DATA EXCERPTS section start

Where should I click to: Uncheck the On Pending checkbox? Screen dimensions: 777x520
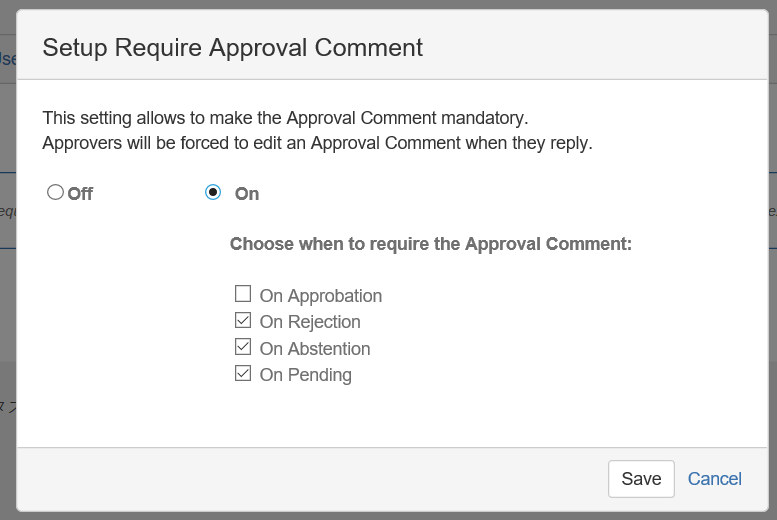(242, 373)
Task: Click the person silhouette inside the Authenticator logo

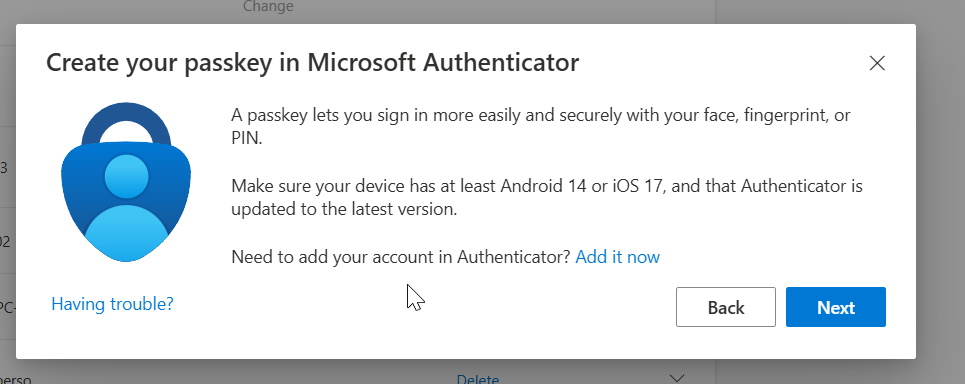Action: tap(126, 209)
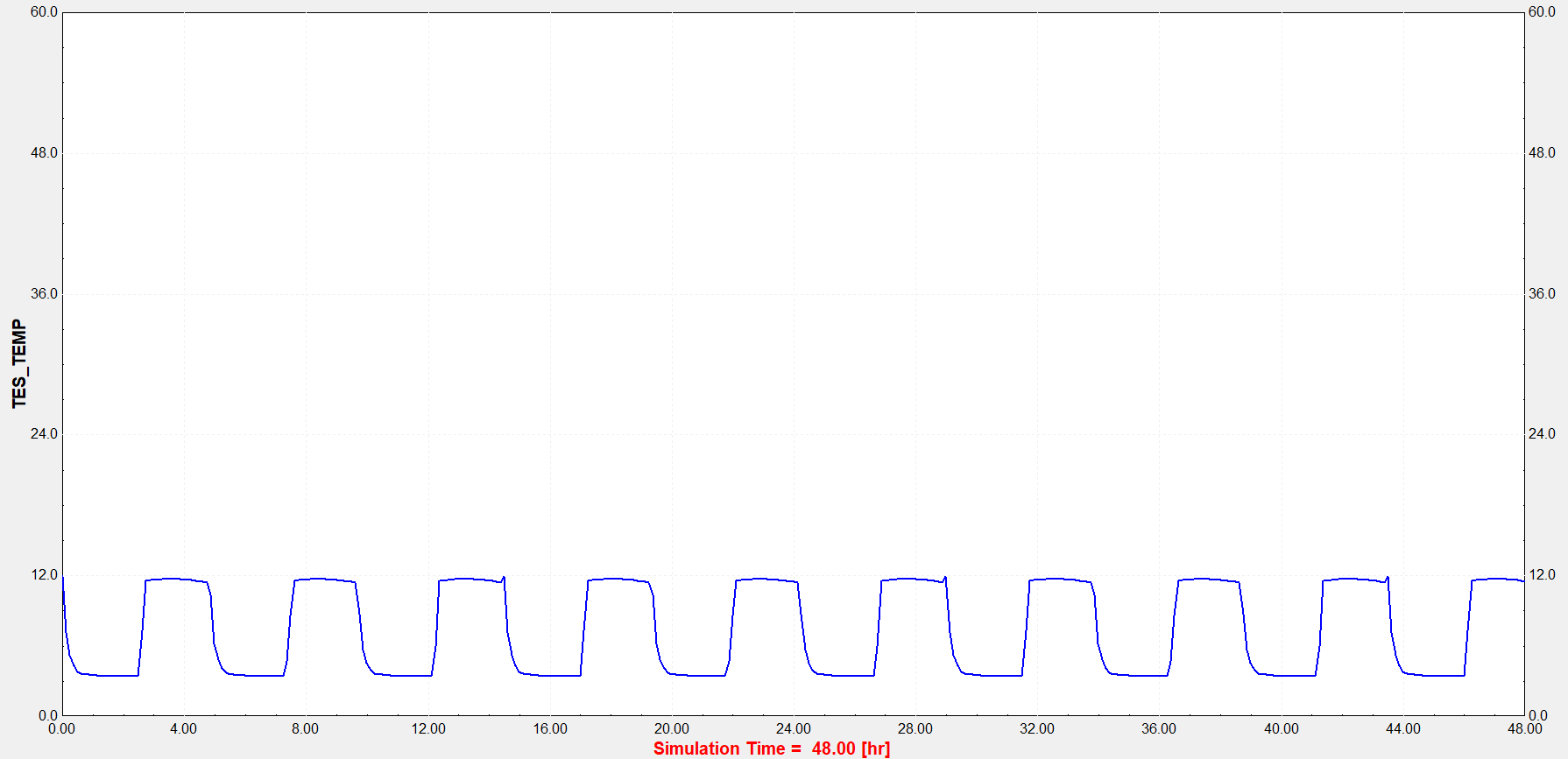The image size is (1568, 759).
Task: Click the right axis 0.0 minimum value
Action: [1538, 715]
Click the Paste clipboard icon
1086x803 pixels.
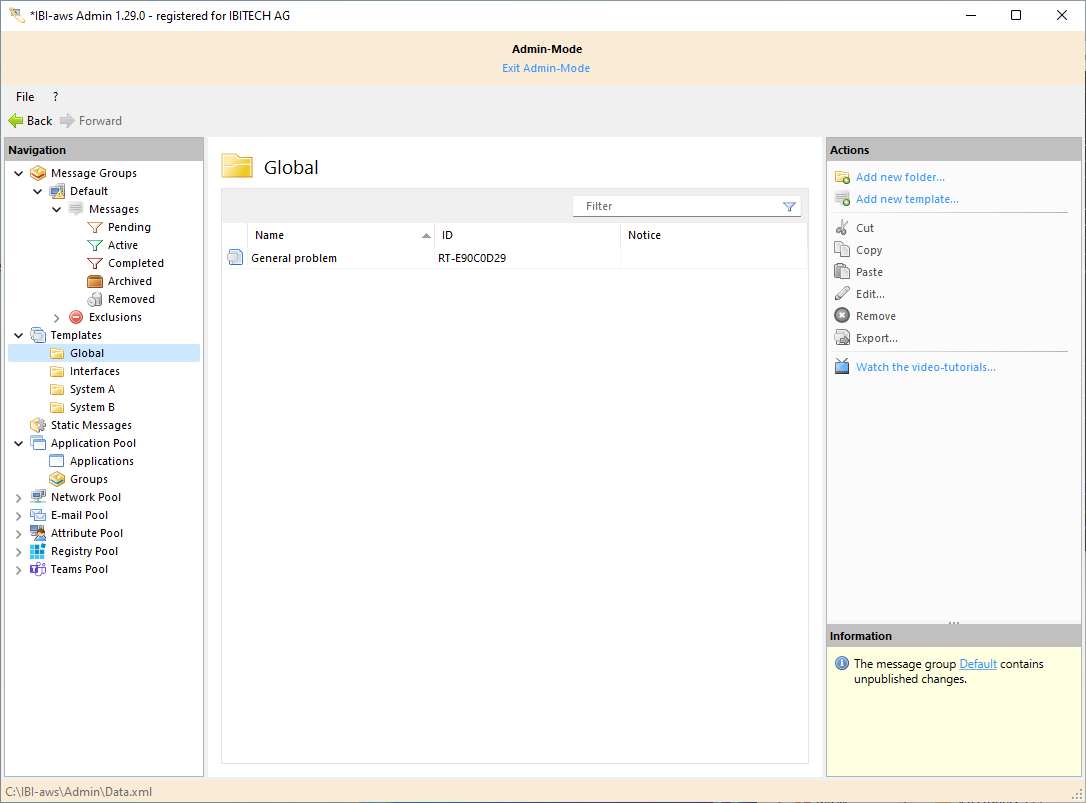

DATA EXCERPTS section end

_EXERCISE:_ Inclusive range, exact copy: the line containing "Task: Click the person" through the last line of the listing. Print nothing else, and no pictures.

_ANSWER:_
Task: Click the person silhouette inside the Authenticator logo

Action: tap(126, 209)
The image size is (1568, 759).
Task: Click the right axis 0.0 minimum value
Action: [1538, 715]
Click the Paste clipboard icon
1086x803 pixels.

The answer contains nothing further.